▶ _Fragmento_
==================================================

Su autonomía en situaciones específicas alcanza cotas inusitadas. Los
agricultores propietarios, los transportistas, los aficionados al fútbol y
otros colectivos, tienen un estatuto especial de tolerancia policial, que
suaviza su intervención manifiestamente.
Por el
contrario, los jornaleros, los trabajadores en conflicto, los movimientos
sociales por derechos civiles, los inmigrantes, los nómadas urbanos y las
gentes integradas en los mundos derivados de las marginaciones, son objeto de
una intervención policial extrema. Las diferencias son insólitas. Muchas veces
me he preguntado cómo actuarían ante comportamientos tan desafiantes y
transgresores como los que se producen en una huelga de transporte o los
hooligans desbocados en un partido de fútbol. En esta diferencia se expresa un
sistema de pesos y medidas inequívocos, que se encuentra inscrito en el código
genético de la institución. Muchas veces he pensado que me gustaría ser un
turista europeo desmadrado en una zona de playa, dotado de licencia para la
barbarie sin límites. En este caso la tolerancia es la norma que guía las
actuaciones policiales.

==================================================

▶ _Conjunto de datos_

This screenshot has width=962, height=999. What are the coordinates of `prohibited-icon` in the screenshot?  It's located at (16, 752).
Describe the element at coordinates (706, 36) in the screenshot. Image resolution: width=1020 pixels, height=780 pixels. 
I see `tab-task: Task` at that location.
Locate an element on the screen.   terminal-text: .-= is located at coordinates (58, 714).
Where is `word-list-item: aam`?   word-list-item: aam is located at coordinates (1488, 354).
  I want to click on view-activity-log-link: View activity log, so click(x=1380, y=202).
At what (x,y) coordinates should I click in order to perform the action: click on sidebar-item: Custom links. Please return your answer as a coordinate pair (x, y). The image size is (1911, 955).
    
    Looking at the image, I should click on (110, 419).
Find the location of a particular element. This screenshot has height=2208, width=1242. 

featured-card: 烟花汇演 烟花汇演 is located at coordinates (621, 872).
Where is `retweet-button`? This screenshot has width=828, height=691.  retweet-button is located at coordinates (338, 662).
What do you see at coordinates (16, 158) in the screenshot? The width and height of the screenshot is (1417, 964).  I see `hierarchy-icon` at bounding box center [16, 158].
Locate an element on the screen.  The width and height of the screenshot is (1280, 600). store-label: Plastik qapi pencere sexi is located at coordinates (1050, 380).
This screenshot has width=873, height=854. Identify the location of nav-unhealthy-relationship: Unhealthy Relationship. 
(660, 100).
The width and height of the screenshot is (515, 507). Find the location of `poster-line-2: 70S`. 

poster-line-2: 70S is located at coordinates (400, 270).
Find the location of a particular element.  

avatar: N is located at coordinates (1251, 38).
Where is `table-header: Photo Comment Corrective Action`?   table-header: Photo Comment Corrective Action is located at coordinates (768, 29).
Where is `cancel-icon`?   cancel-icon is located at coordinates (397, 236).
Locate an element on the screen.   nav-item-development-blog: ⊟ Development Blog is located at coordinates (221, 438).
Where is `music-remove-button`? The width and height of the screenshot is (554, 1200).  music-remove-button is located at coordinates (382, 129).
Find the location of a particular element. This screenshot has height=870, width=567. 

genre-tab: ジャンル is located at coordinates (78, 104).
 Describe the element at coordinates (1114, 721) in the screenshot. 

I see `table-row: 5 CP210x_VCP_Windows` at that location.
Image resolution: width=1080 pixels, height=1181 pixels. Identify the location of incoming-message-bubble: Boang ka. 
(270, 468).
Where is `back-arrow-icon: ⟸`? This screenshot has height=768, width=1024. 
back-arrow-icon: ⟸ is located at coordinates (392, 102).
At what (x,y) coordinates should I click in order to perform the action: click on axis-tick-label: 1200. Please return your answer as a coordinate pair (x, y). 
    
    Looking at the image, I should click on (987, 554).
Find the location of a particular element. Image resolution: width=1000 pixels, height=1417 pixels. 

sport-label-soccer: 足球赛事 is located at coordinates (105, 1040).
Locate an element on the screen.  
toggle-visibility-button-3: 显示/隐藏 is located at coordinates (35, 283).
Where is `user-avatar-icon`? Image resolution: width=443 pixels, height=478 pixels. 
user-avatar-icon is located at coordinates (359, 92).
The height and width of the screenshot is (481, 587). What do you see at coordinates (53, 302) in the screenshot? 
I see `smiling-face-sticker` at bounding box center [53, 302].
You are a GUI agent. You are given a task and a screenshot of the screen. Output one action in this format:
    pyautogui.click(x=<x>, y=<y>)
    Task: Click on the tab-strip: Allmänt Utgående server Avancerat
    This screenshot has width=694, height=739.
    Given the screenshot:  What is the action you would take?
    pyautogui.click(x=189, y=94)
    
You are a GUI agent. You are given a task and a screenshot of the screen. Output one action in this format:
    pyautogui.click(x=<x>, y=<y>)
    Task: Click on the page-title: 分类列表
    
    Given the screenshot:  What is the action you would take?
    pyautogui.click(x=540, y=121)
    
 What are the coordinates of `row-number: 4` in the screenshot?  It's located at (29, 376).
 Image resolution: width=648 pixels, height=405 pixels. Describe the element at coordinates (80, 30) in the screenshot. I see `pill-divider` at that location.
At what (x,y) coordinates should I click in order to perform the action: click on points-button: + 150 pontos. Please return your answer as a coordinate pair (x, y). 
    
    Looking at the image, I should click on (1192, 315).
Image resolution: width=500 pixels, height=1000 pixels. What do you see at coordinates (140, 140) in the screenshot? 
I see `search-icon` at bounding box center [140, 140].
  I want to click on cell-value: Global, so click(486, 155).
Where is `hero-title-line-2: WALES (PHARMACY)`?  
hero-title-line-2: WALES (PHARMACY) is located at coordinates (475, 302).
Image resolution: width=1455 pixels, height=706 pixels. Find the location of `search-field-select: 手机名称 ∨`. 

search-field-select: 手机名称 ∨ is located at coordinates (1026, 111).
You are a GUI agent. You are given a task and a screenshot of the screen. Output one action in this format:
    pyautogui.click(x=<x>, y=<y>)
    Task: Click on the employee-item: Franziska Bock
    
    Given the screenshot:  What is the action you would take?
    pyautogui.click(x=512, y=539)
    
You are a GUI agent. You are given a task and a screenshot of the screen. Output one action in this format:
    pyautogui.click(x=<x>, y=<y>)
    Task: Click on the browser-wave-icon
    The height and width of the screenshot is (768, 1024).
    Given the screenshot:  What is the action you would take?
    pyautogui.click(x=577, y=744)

==================================================

▶ _Consigna A_
Indica si cada afirmación concuerda con el fragmento sobre la intervención policial, contestando sí o no y citando las palabras del texto que lo deciden: (i) Los transportistas reciben un trato policial más suave. (ii) Los inmigrantes gozan de la misma tolerancia policial que los aficionados al fútbol. (iii) Con el turista europeo desmadrado en la playa, la policía se guía por la tolerancia.
▶ _Consigna B_
Sigue escribiendo el fragmento sobre la intervención policial a partir de su última oración.
Los ítems no cuentan para nada en esto.

▶ _Respuesta A_
(i) Sí: "tienen un estatuto especial de tolerancia policial, que suaviza su intervención manifiestamente".
(ii) No: "son objeto de una intervención policial extrema".
(iii) Sí: "En este caso la tolerancia es la norma que guía las actuaciones policiales".

▶ _Respuesta B_
Se puede
establecer un pronóstico factible de que muy pronto se produzca un rebrote del
virus, en tanto que la apertura al turismo de masas y el fracaso de las medidas
pensadas para los seres que habitan el laboratorio, son factores de un riesgo
imposible de gestionar. En este escenario se van a fundir las demandas de
seguridad de los huérfanos del orden, aterrorizados por la ubicuidad de Alien,
con las frustraciones de la policía por la inoperancia de sus actuaciones. La
situación puede llegar a ser explosiva, en la que se fusionen todos los
malestares. Mientras tanto, haremos lo posible por conseguir pequeños sorbos de
vida.
Así se hace
inteligible la afirmación de Bataille que abre este texto. Lo ubicado en el más
allá de la norma y lo prohibido desempeñan un papel central en la vida social.
Lo subterráneo que aparece en la superficie y se disipa frente a miradas
normativizadoras para regresar de nuevo, es un ingrediente esencial de la vida.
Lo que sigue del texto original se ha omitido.